8.6 Ex: Regression
Let’s explore the relationship between the length of the sepal in an iris flower, and the length (cm) of it’s petal.
overall <- ggplot(iris, aes(x=Sepal.Length, y=Petal.Length)) +
geom_point() + geom_smooth(se=FALSE) +
theme_bw()
by_spec <- ggplot(iris, aes(x=Sepal.Length, y=Petal.Length, col=Species)) +
geom_point() + geom_smooth(se=FALSE) +
theme_bw() + theme(legend.position="top")
gridExtra::grid.arrange(overall, by_spec , ncol=2)
The points are clearly clustered by species, the slope of the lowess line between virginica and versicolor appear similar in strength, whereas the slope of the line for setosa is closer to zero. This would imply that petal length for Setosa may not be affected by the length of the sepal.
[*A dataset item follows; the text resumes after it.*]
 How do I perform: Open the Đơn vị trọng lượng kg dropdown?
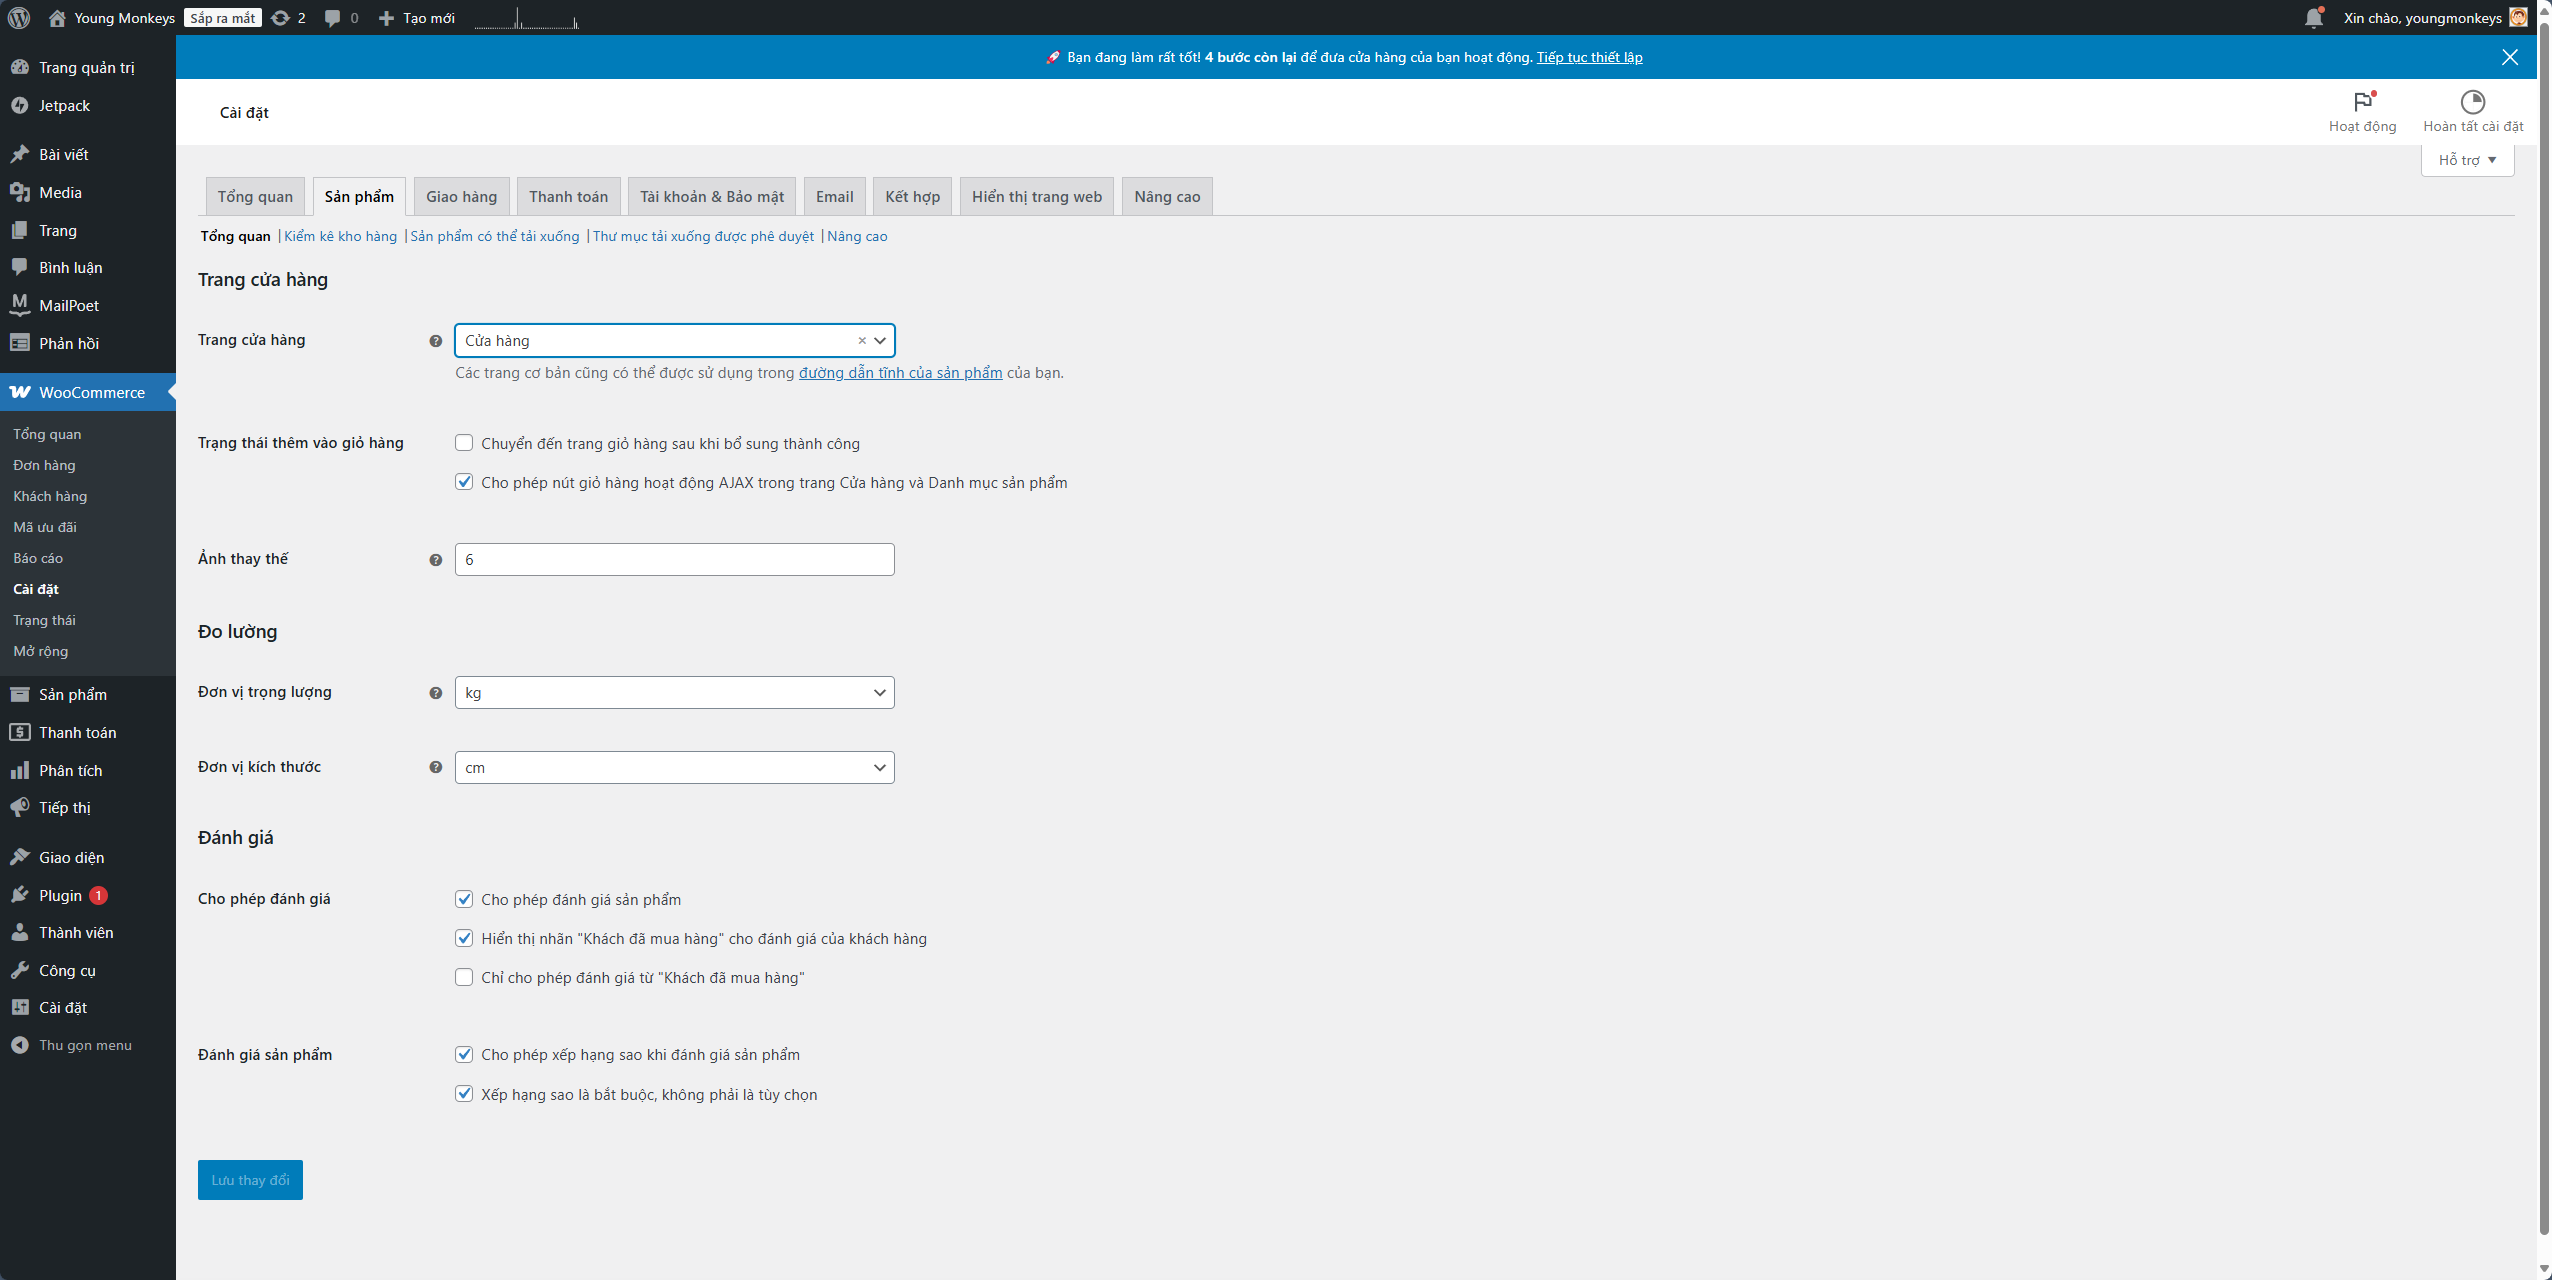coord(674,693)
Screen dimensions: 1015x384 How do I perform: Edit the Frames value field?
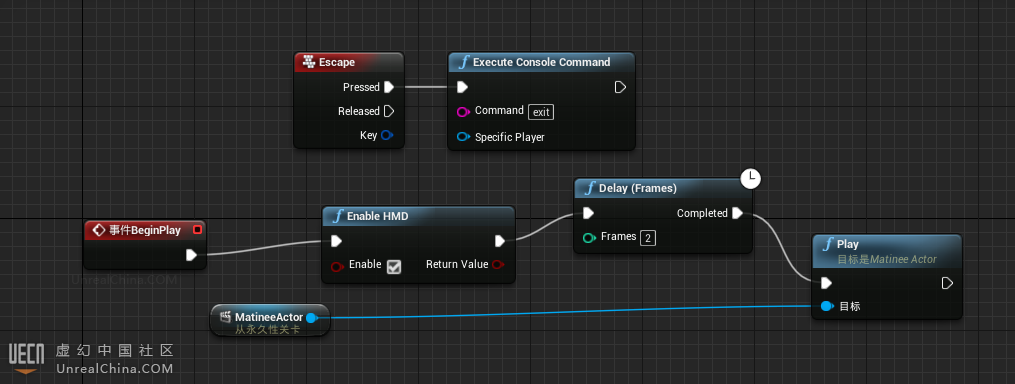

How does the species change the regression equation?
overall
lm(iris$Petal.Length ~ iris$Sepal.Length) |> summary() |> broom::tidy()
## # A tibble: 2 × 5
## term estimate std.error statistic p.value
## <chr> <dbl> <dbl> <dbl> <dbl>
## 1 (Intercept) -7.10 0.507 -14.0 6.13e-29
## 2 iris$Sepal.Length 1.86 0.0859 21.6 1.04e-47
stratified by species
by(iris, iris$Species, function(x) {
lm(Petal.Length ~ Sepal.Length, data = x) |> summary() |> broom::tidy()
})
## iris$Species: setosa
## # A tibble: 2 × 5
## term estimate std.error statistic p.value
## <chr> <dbl> <dbl> <dbl> <dbl>
## 1 (Intercept) 0.803 0.344 2.34 0.0238
## 2 Sepal.Length 0.132 0.0685 1.92 0.0607
## ------------------------------------------------------------
## iris$Species: versicolor
## # A tibble: 2 × 5
## term estimate std.error statistic p.value
## <chr> <dbl> <dbl> <dbl> <dbl>
## 1 (Intercept) 0.185 0.514 0.360 7.20e- 1
## 2 Sepal.Length 0.686 0.0863 7.95 2.59e-10
## ------------------------------------------------------------
## iris$Species: virginica
## # A tibble: 2 × 5
## term estimate std.error statistic p.value
## <chr> <dbl> <dbl> <dbl> <dbl>
## 1 (Intercept) 0.610 0.417 1.46 1.50e- 1
## 2 Sepal.Length 0.750 0.0630 11.9 6.30e-16
- Overall: -7.1 + 1.86x, significant positive slope p = 1.04x10-47
- Setosa: 0.08 + 0.13x, non-significant slope, p=.06
- Versicolor: 0.19 + 0.69x, significant positive slope p=2.6x10-10
- Virginica: 0.61 + 0.75x, significant positive slope p= 6.3x10-16
So we can say that iris specis moderates the relationship between sepal and petal length.